欧州向けの工夫

A universal patent drafting strategy for EP application

4.欧州向けの工夫

4.A universal patent drafting strategy for EP application

欧州における補正要件の厳しさ

 

欧州では、日本や米国に比べて補正要件が極めて厳しい傾向にあり、新規事項の追加が頻繁に問題になります。

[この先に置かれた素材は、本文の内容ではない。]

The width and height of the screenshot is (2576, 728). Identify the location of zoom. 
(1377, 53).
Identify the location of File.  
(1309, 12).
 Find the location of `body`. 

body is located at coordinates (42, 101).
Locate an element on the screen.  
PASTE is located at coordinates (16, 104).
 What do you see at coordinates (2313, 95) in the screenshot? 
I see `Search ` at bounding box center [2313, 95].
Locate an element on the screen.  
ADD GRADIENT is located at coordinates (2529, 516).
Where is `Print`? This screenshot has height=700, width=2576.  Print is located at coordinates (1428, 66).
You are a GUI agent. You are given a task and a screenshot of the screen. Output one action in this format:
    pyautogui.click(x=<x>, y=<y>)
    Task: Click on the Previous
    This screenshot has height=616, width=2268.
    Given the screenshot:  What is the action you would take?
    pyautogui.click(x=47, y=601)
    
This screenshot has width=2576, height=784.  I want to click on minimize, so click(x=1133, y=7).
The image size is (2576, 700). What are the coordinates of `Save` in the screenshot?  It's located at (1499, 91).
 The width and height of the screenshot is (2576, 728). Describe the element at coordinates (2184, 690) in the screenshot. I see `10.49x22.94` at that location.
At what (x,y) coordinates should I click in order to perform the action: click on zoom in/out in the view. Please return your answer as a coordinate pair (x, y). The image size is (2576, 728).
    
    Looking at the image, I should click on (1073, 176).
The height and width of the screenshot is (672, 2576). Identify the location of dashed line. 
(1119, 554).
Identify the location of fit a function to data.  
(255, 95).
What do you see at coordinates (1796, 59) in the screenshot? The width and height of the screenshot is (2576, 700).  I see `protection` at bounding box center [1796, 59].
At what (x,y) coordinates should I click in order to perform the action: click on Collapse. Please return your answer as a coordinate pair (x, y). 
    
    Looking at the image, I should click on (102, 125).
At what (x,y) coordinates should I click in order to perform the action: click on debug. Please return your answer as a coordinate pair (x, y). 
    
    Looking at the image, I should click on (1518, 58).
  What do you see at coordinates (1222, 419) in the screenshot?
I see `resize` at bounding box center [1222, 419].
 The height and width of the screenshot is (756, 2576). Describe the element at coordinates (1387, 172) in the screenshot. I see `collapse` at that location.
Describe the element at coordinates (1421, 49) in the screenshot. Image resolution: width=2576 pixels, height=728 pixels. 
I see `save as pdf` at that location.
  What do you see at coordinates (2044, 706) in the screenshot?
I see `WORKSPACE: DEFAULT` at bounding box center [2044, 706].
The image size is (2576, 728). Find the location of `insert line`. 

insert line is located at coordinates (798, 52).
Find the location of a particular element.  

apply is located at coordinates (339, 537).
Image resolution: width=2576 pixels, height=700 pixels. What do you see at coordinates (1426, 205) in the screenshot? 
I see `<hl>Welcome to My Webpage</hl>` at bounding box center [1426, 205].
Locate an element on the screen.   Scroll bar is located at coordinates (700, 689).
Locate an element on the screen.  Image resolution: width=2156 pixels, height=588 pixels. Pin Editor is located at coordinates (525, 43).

例えば、原出願時にクレームセットのうち下位クレームを併合する補正を行う場合について考えます。

 

出願時のクレームセット


【請求項1】 AとBとを備える○○装置。 
【請求項2】 Xをさらに備える請求項1に記載の○○装置。 
【請求項3】 Yをさらに備える請求項1に記載の○○装置。

 

補正内容


【請求項1】 AとBとXとYとを備える○○装置。 
【請求項2】 (削除) 
【請求項3】 (削除)

 

このような補正は、日本や米国では殆ど問題になりません(特に機械電気系の場合、ほぼ間違いなく補正が許されます)。 しかし、欧州では、日本や米国とは違って、このようなケースでも新規事項追加の拒絶理由が指摘されることが多々あります。これは、A+B+X+Yという構成の組合せそのものが明細書中に開示されていない以上、この組合せについて限定した補正後の請求項1の内容が原出願の範囲を超えているという考えに基づいています。

グローバル明細書の工夫


SSIPのグローバル明細書では、発明と実施形態との間のギャップを埋めるために中位概念を文言化するとともに、複数の構成の具体的組合せを文言にて明細書中で説明します。
この際、重複説明を回避しながら文言での説明を明細書中に確実に仕込むため、横串明細書スタイルを採用し、複数の図面を同時に用いて複数の実施形態を横断的に説明します。
横串ス タイルは当事務所のオリジナルであり、他の特許事務所が採用する従来の日本式明細書とは書き方が大きく異なります(図2参照)。 
このような工夫により、欧州における厳しい補正要件に対応しやすくなります。

■図2 典型的な日本明細書と横串明細書の比較

ルール A:実施形態の組合せの開示の必要性


構成を導入する補正は、第一に当初出願がその限定の根拠を含んでおり、第二に補正の結果得られる構成の組合せが当初出願の教示に沿っている場合には許される(実施形態の組合せの補正は明細書中の開示・示唆が必要)。


問題になるケース

明細書中に特徴Yと特徴Zについての開示はあるが、
「A+Y+Z」の組合せ自体が開示・示唆されていると言えるか?

 

→「A+Y+Z」の組合せ自体が明細書中で開示・示唆されていなければ補正不可。

欧州における補正要件に関するルール

 

以下、欧州における補正要件の厳しさの原因であるルールについて説明します。

ルール B:中間一般化(Intermediate Generalization)の禁止


実施例からクレームアップする際、実施例に記載された構成の一部省略は、それらの構成が不要であるという新たな情報を導入したことになる(T1067/97、他多数)。


問題になるケース

明細書中に開示された構成の組合せ(A+X+Y)のうち
構成A+Xを孤立化することが許されるか?

 

→構成A+Xの孤立化を正当化できなければ、補正不可。